Dude, WTF???? I'm not asking anyone to give me answers to the test, or anything unethical or illegal. I'm simply asking for an idea of what to expect of the exam, if I even get to that point. I am a cop in NC, trying to move back home. MPTC has already reviewed my training records and granted me a favorable Advisory Letter. The agency I am applying to is reviewing my packet to decide if they want to pursue hiring me. The recruiter up there told me that I'll have to pass a law exam if I'm hired, and he sent me a reference guide. All I want to know is if there's anything else I should read, and what I should concentrate on for this exam. What's the problem? Perhaps I wasn't clear enough the first time around, but holy crap!


----------



## Guest (Jan 12, 2007)

http://www.commonwealthpolice.net/cpsnav05.html


----------



## Dpd333 (Mar 8, 2006)

I know someone who did just what your doing. He was from N.C. as well. He said test wasn't bad but that was 5 plus years ago. He said the hard part is getting a police chief to make the request for a waiver , but sounds like you got that covered.


----------



## Inspector (Nov 13, 2006)

Sorry, misunderstood your post. I thought initially you were talking about the Bar Exam


----------



## dave2886 (Jul 19, 2006)

Dpd333 said:


> I know someone who did just what your doing. He was from N.C. as well. He said test wasn't bad but that was 5 plus years ago. He said the hard part is getting a police chief to make the request for a waiver , but sounds like you got that covered.


Well, they haven't decided to hire me yet, but if they decide to, they've already told me they'll make the waiver request. Keeping my fingers crossed!

Inspector, no sweat, no hard feelings.



Delta784 said:


> http://www.commonwealthpolice.net/cpsnav05.html


Thanks! Anyone got a used study guide they want to sell? :mrgreen:


----------



## secret squirrel (Oct 1, 2006)

a co-worker of mine came from NYPD a couple of years ago. He took the lateral test and said it wasn't too dificult.....he scored in the 80's without too much concern.

if i had to guess and again this is only an educated guess......i would lean towards scenario type questions. going back few years....maybe a few too many but when i was in the academy in 96.....they were big on scenarios and applying the correct statute. 
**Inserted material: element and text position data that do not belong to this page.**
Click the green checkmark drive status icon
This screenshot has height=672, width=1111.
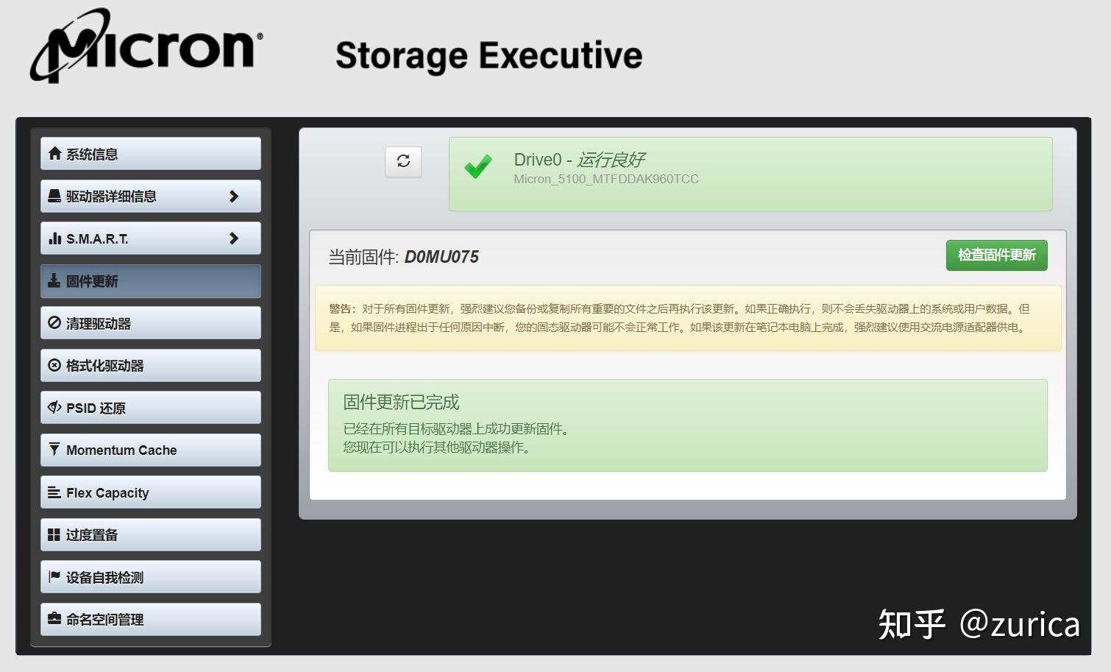tap(478, 166)
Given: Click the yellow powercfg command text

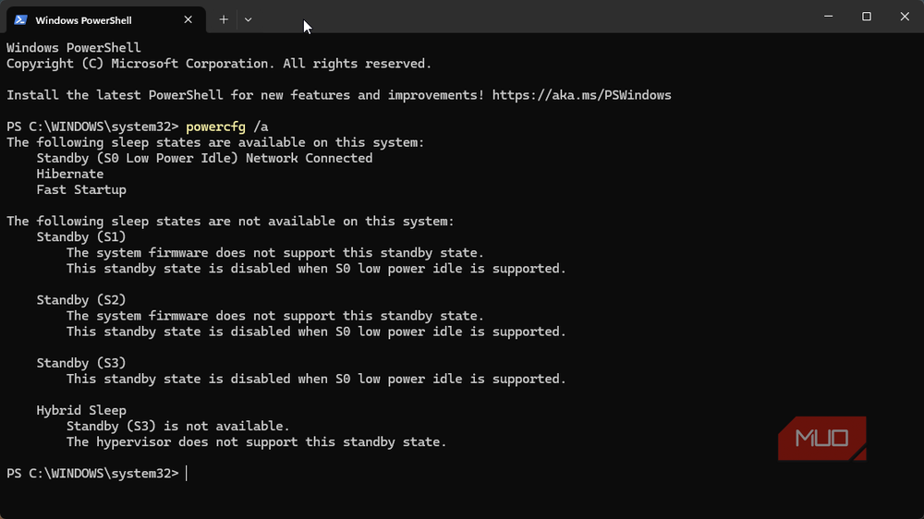Looking at the screenshot, I should 215,127.
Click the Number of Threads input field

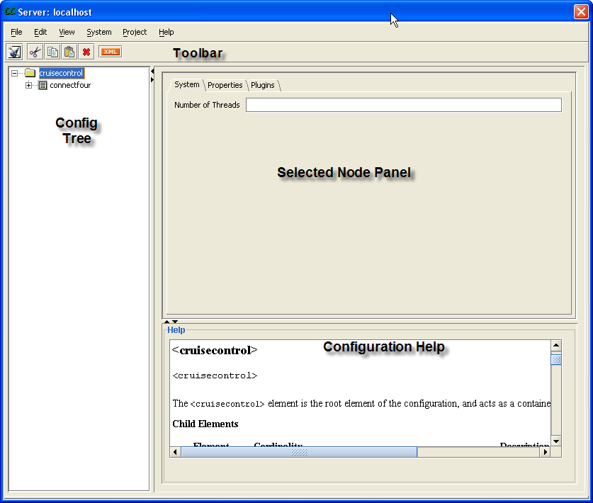pos(403,105)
good luck hope this helps, if i see the other officer, i will ask him about the test.


----------



## dave2886 (Jul 19, 2006)

secret squirrel said:


> ...if i see the other officer, i will ask him about the test.


 Cool, I'd appreciate it!


----------



## 94c (Oct 21, 2005)

scroll through crimes and punishments. you'll recognize the crimes (just worded differently maybe.) Take a peak at Ch.276 and for the motor vehicle stuff, Chapter 89 and 90. Don't forget Chapter 209A which deals with domestics.

http://www.mass.gov/legis/laws/mgl/gl-pt4-toc.htm


----------



## secret squirrel (Oct 1, 2006)

Dave

i talked to my co-worker. he said there were some questions related to "what is the greatest action you could take in a given situation". arrest, summons, no action etc.

he said the only mention of chapter and section was given in the question. ex) according to Mass Gen Law ch 265 s13 bla bla bla....

he also said that it was all multiple choice. 
good luck


----------



## dave2886 (Jul 19, 2006)

secret squirrel said:


> Dave
> 
> i talked to my co-worker. he said there were some questions related to "what is the greatest action you could take in a given situation". arrest, summons, no action etc.
> 
> ...


Thanks a lot for taking the time to find that out for me--I appreciate it, and tell your buddy I said thanks too.

Dave


----------